Show HN: LMS – Lightweight Music server written in C++ - itm
https://github.com/epoupon/lms
======
git-pull
Amazing. Requests:

\- Would prefer a permissive software license. Not much benefit to GPL. I've
seen nice projects I'd have contributed / shared with where collaborative
opportunity didn't happen. Too many obligations, sweeps in too many
situations, and a lot of gray hairs explaining it being a net negative. I try
to encourage a philosophy of YAGNI when doing open source licenses, sheerly
for the sake of backward compatibility with licenses.

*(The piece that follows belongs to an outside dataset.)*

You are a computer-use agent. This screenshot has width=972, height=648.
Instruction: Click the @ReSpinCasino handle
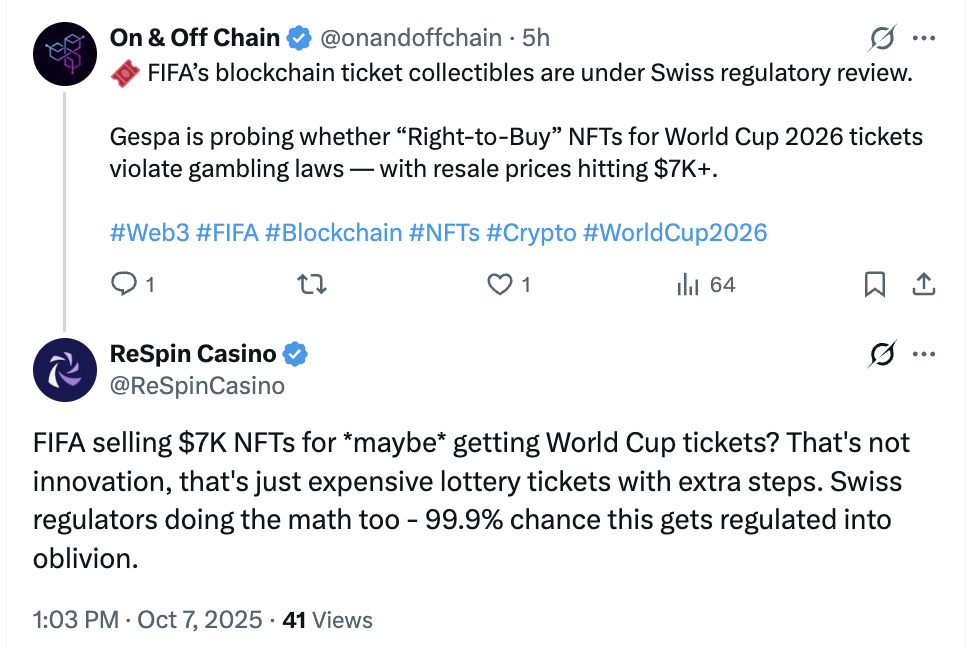pos(196,385)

Don't you want your code / project to be inter-operable as possible, even with
_other_ licenses? Do you want to make development contributions streamlined as
possible (even from the parade of horribles, e.g. the corporation profiting
from your work with no intention of reciprocal contribution? Why impede their
success? It's not your loss), or do you want potential contributor's interest
to derail into a cost-benefit analysis of running afoul of GPL terms until
they find an alternative?

\- ncurses / ncmpcpp-like frontend. vim keybindings

\- directory-based navigation. easier to navigate around, supports file
structures where id3 tags aren't in place yet

Questions:

\- Any info on the recommendation engine? How does it work?

\- Does musicbrainzId support include id3 tagging?

Congratulations again on the project!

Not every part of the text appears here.